When the Immune System meets the brain TU Braunschweig/DZNE Bonn: Sepsis can have long-term negative effects on the brain
Infections can trigger a particularly strong immune reaction of the body (termed sepsis). In such a sepsis the immune system reacts so strongly that not only the pathogens but also tissues and organs are damaged. In a study with mice, researchers from the Technische Universität Braunschweig were able to show that sepsis can have long-term effects on the brain and learning behaviour even after recovery from the sepsis itself. Inhibition of the protein complex NLRP3 could prevent these negative effects. The study is published in the Journal of Neuroscience. The German Center for Neurodegenerative Diseases and the Universität Bonn were also involved in the study.
Microglial cells are immune cells in the brain and belong to the innate human immune system. When pathogens attack the brain, they activate special protein complexes known as inflammasomes. These trigger a neuroinflammation, an inflammatory reaction in the brain to render the pathogens harmless. As a rule, this reaction ends when the patient recovers.
“Neuroinflammation, i.e. inflammatory processes in the brain, also play a major role in sepsis. This was the starting point for our study. We investigated the long-term effects of sepsis on the brain of mice and the influence of the inflammasome NLRP3. This has never been researched with such a long-term prospective before,” says Professor Martin Korte, neurobiologist at the Zoological Institute of TU Braunschweig and head of the research group “Neuroinflammation and Neurodegeneration” at the HZI.

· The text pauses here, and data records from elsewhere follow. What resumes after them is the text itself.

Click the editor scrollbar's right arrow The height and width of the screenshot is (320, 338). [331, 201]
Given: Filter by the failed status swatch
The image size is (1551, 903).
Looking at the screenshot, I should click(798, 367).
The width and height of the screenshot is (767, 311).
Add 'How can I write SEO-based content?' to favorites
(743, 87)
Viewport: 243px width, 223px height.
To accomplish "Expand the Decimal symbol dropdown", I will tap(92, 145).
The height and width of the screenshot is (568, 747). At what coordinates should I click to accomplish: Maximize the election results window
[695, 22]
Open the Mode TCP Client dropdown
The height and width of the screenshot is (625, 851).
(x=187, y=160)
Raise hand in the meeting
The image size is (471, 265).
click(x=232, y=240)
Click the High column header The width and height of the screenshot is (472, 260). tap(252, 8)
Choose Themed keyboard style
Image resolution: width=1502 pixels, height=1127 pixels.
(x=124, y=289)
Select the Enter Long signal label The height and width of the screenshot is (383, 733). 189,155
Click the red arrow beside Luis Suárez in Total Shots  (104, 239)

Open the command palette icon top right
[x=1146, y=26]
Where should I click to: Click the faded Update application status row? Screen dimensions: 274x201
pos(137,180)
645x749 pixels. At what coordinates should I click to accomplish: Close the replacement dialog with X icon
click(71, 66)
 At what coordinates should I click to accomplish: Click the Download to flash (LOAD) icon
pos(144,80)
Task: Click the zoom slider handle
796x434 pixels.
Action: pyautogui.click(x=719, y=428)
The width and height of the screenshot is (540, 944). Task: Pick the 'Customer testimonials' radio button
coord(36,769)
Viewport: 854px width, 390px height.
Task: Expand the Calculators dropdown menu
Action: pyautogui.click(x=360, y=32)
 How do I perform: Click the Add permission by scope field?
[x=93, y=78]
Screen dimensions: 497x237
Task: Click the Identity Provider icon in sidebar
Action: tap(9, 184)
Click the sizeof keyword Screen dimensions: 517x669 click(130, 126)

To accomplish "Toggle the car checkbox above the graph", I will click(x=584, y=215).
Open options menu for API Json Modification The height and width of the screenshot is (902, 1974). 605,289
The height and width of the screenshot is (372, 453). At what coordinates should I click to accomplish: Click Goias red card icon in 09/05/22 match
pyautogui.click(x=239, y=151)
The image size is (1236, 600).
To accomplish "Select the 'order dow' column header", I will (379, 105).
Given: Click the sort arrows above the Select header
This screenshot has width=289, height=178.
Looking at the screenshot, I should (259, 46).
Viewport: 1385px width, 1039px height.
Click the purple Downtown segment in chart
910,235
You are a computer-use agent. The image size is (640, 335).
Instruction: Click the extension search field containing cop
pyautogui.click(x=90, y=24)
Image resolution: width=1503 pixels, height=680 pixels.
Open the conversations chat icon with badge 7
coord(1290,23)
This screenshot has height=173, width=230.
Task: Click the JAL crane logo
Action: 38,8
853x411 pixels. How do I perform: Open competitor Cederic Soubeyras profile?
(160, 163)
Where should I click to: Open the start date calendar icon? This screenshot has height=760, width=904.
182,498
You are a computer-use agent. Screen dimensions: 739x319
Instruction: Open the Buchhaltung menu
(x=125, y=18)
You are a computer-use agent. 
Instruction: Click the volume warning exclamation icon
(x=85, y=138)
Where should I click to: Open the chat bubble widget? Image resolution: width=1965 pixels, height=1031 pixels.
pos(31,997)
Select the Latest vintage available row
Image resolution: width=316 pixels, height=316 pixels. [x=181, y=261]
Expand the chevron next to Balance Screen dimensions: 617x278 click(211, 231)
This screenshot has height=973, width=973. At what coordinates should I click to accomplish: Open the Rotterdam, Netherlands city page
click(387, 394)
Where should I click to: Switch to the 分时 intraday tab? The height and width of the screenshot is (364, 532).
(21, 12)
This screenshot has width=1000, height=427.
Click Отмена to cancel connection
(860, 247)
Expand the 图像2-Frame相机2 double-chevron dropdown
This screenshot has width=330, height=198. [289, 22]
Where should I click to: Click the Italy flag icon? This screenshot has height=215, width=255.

Longer-term consequences in older mice
The researchers were able to show that sepsis can cause chronic inflammation of the brain and thus have negative long-term consequences. To investigate this, Professor Korte’s team, together with the neurologist Professor Heneka from Bonn, conducted a study with mice. The animals were injected with components of bacterial cell membrane to induce sepsis. After three months, the scientists then examined the animals’ brains and learning behaviour: They found that their neurons had fewer synapses and that synaptic plasticity was reduced, i.e. the ability of their synapses to reinforce themselves as a prerequisite for learning. As a result, the animals performed worse in the behavioural test than the control groups.
“We were able to show that the consequences of sepsis can still be observed in the brain three months later. What is special about our study is that we compared young and older mice. This showed that the consequences of neuroinflammation caused by sepsis were still clearly visible in older mice after three months compared to younger mice,” said Niklas Lonnemann, who is one of the first authors of the publication together with Marianna Beyer.
When NLRP3 is inhibited
The research team suspected that the inflammatory reactions in the brains of the mice were triggered by the inflammasome with the name “NLRP3”. In a next step, they therefore used so-called knockout mice which did not produce a NLRP3 molecule, and acutely inhibited the NLRP3 in other mice with drugs. They also examined the brains of these mice 3 months after recovery from the sepsis.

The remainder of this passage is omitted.